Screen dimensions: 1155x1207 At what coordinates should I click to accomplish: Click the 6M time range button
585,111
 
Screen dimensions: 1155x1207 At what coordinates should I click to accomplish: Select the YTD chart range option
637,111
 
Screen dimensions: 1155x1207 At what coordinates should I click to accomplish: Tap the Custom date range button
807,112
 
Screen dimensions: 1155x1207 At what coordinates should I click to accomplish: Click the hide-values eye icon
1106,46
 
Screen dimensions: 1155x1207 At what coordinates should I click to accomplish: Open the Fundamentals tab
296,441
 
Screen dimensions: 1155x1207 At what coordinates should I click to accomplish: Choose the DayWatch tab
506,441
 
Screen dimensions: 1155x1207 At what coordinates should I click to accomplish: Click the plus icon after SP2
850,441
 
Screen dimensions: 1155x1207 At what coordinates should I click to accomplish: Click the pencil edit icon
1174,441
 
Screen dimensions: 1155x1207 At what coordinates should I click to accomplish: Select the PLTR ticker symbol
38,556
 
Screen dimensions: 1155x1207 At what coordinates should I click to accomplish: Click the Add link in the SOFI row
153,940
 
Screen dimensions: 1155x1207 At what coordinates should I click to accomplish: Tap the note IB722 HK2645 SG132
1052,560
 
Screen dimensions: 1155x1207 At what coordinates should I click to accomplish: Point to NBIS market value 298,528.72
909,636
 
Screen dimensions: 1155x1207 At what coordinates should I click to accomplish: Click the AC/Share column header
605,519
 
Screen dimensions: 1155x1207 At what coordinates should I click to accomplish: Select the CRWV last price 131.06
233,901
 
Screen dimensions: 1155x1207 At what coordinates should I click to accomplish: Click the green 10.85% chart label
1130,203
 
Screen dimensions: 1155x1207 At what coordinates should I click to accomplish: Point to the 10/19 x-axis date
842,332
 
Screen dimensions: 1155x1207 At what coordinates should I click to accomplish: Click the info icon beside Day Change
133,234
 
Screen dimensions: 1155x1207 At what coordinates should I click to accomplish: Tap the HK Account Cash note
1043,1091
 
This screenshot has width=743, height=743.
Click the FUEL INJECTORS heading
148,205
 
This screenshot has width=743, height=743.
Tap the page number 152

Brief: Copy out the whole listing above line for line, with nothing changed.

Complete answer:
Screen dimensions: 1155x1207 At what coordinates should I click to accomplish: Click the 6M time range button
585,111
 
Screen dimensions: 1155x1207 At what coordinates should I click to accomplish: Select the YTD chart range option
637,111
 
Screen dimensions: 1155x1207 At what coordinates should I click to accomplish: Tap the Custom date range button
807,112
 
Screen dimensions: 1155x1207 At what coordinates should I click to accomplish: Click the hide-values eye icon
1106,46
 
Screen dimensions: 1155x1207 At what coordinates should I click to accomplish: Open the Fundamentals tab
296,441
 
Screen dimensions: 1155x1207 At what coordinates should I click to accomplish: Choose the DayWatch tab
506,441
 
Screen dimensions: 1155x1207 At what coordinates should I click to accomplish: Click the plus icon after SP2
850,441
 
Screen dimensions: 1155x1207 At what coordinates should I click to accomplish: Click the pencil edit icon
1174,441
 
Screen dimensions: 1155x1207 At what coordinates should I click to accomplish: Select the PLTR ticker symbol
38,556
 
Screen dimensions: 1155x1207 At what coordinates should I click to accomplish: Click the Add link in the SOFI row
153,940
 
Screen dimensions: 1155x1207 At what coordinates should I click to accomplish: Tap the note IB722 HK2645 SG132
1052,560
 
Screen dimensions: 1155x1207 At what coordinates should I click to accomplish: Point to NBIS market value 298,528.72
909,636
 
Screen dimensions: 1155x1207 At what coordinates should I click to accomplish: Click the AC/Share column header
605,519
 
Screen dimensions: 1155x1207 At what coordinates should I click to accomplish: Select the CRWV last price 131.06
233,901
 
Screen dimensions: 1155x1207 At what coordinates should I click to accomplish: Click the green 10.85% chart label
1130,203
 
Screen dimensions: 1155x1207 At what coordinates should I click to accomplish: Point to the 10/19 x-axis date
842,332
 
Screen dimensions: 1155x1207 At what coordinates should I click to accomplish: Click the info icon beside Day Change
133,234
 
Screen dimensions: 1155x1207 At what coordinates should I click to accomplish: Tap the HK Account Cash note
1043,1091
 
This screenshot has width=743, height=743.
Click the FUEL INJECTORS heading
148,205
 
This screenshot has width=743, height=743.
Tap the page number 152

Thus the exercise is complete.